◆ Collected data entries:
***

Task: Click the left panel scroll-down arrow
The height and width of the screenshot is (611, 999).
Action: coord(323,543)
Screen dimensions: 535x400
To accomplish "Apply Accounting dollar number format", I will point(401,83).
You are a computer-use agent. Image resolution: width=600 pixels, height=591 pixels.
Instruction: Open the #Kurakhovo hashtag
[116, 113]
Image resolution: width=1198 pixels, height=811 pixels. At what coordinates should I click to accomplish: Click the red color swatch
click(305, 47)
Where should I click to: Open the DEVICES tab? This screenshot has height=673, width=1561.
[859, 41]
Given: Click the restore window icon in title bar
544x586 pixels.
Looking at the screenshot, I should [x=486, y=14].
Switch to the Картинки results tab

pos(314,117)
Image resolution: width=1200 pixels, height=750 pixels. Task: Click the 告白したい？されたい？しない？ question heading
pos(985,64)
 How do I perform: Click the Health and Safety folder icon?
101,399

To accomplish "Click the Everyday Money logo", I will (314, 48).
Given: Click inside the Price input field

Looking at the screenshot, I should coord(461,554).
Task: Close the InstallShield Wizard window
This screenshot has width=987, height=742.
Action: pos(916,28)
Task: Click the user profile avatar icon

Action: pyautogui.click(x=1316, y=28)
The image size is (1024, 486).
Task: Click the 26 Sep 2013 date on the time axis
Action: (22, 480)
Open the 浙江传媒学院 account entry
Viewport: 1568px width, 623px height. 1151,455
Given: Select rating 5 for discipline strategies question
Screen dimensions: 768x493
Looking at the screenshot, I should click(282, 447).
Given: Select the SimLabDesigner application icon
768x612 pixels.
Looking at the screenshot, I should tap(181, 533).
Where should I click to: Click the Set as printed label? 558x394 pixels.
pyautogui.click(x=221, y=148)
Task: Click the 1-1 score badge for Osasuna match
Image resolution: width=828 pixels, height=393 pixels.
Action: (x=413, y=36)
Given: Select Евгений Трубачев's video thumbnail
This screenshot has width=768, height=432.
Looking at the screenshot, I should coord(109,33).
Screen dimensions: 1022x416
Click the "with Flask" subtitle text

***

◆ Exercise directions: The full set of entries must be restated exactly, with none omitted.

◆ Expected output:
Task: Click the left panel scroll-down arrow
The height and width of the screenshot is (611, 999).
Action: coord(323,543)
Screen dimensions: 535x400
To accomplish "Apply Accounting dollar number format", I will point(401,83).
You are a computer-use agent. Image resolution: width=600 pixels, height=591 pixels.
Instruction: Open the #Kurakhovo hashtag
[116, 113]
Image resolution: width=1198 pixels, height=811 pixels. At what coordinates should I click to accomplish: Click the red color swatch
click(305, 47)
Where should I click to: Open the DEVICES tab? This screenshot has height=673, width=1561.
[859, 41]
Given: Click the restore window icon in title bar
544x586 pixels.
Looking at the screenshot, I should [x=486, y=14].
Switch to the Картинки results tab

pos(314,117)
Image resolution: width=1200 pixels, height=750 pixels. Task: Click the 告白したい？されたい？しない？ question heading
pos(985,64)
 How do I perform: Click the Health and Safety folder icon?
101,399

To accomplish "Click the Everyday Money logo", I will (314, 48).
Given: Click inside the Price input field

Looking at the screenshot, I should coord(461,554).
Task: Close the InstallShield Wizard window
This screenshot has width=987, height=742.
Action: pos(916,28)
Task: Click the user profile avatar icon

Action: pyautogui.click(x=1316, y=28)
The image size is (1024, 486).
Task: Click the 26 Sep 2013 date on the time axis
Action: (22, 480)
Open the 浙江传媒学院 account entry
Viewport: 1568px width, 623px height. 1151,455
Given: Select rating 5 for discipline strategies question
Screen dimensions: 768x493
Looking at the screenshot, I should click(282, 447).
Given: Select the SimLabDesigner application icon
768x612 pixels.
Looking at the screenshot, I should tap(181, 533).
Where should I click to: Click the Set as printed label? 558x394 pixels.
pyautogui.click(x=221, y=148)
Task: Click the 1-1 score badge for Osasuna match
Image resolution: width=828 pixels, height=393 pixels.
Action: (x=413, y=36)
Given: Select Евгений Трубачев's video thumbnail
This screenshot has width=768, height=432.
Looking at the screenshot, I should coord(109,33).
Screen dimensions: 1022x416
Click the "with Flask" subtitle text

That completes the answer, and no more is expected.